BELLE STARR. 20th Century Fox, 1941. Randolph Scott, Gene Tierney, Dana Andrews, John Shepperd, Chill Wills, Louise Beavers. Director: Irving Cummings.

   This was the first sound film to pretend to tell the story of the notorious western outlaw named Belle Starr, and by all accounts, they messed it up pretty badly. Some of the names are the same, and an incident or two, perhaps, but that’s about all.

   As I understand it, Belle Starr was not even all that notorious in her lifetime. It was not until the time of her unsolved murder in 1889 that dime novels picked up her story, leading to a novel about her by Richard K. Fox, Bella Starr, the Bandit Queen, or the Female Jesse James, published in 1889. Not too incidentally, Fox was also the publisher of the National Police Gazette, which had also been touting her exploits.

   In any case, the movie is entertaining enough, but from the opening scene, you know the intent was primarily to create a legend, be it based only on Technicolor and imagination. The movie begins with an old black man plowing a rocky field aside a burned out mansion telling his grandson the story of the woman who once lived there, and it ends with one black man telling another that Belle Starr will never die, because she is a legend.

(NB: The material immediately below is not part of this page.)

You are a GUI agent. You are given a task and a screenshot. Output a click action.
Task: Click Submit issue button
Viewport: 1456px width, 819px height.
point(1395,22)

   Belle Shirley is played by a young Gene Tierney, who is very pretty but not as beautiful on screen as she grew to be. Even so she is better looking than the real Belle Starr by a multiplicative factor of 100 or more. The story takes place in Missouri, but Tierney’s southern accent and mansion makes it seem as though the film was set in Georgia. (Cue for “Tara’s Theme.”)

   Miss Belle, as portrayed in the movie at least, is a Southerner through and through, even after the war is over, and when she meets Captain Sam Starr, a rebel turned bandit still fighting the Yankee troops and carpetbaggers busily taking over the state, she gives him shelter, at the cost of her home being burned (Dana Andrews’ character, Union major Thomas Crail, a former sweetheart, comes into play here), and she and her brother end up being declared outlaws.

   Captain Starr is played by Randolph Scott, as upright and soft-spoken then as he was in later films. Eventually he and Belle marry, she taking up his cause as thoroughly as he. Until, that is, she realizes that perhaps he is taking his killing and marauding too far.

   From this point on, though, you’ll have to watch the film yourself. It’s likable enough. You just have to realize that it’s made up of whole cloth only, planting the seeds for the legend that grew from there.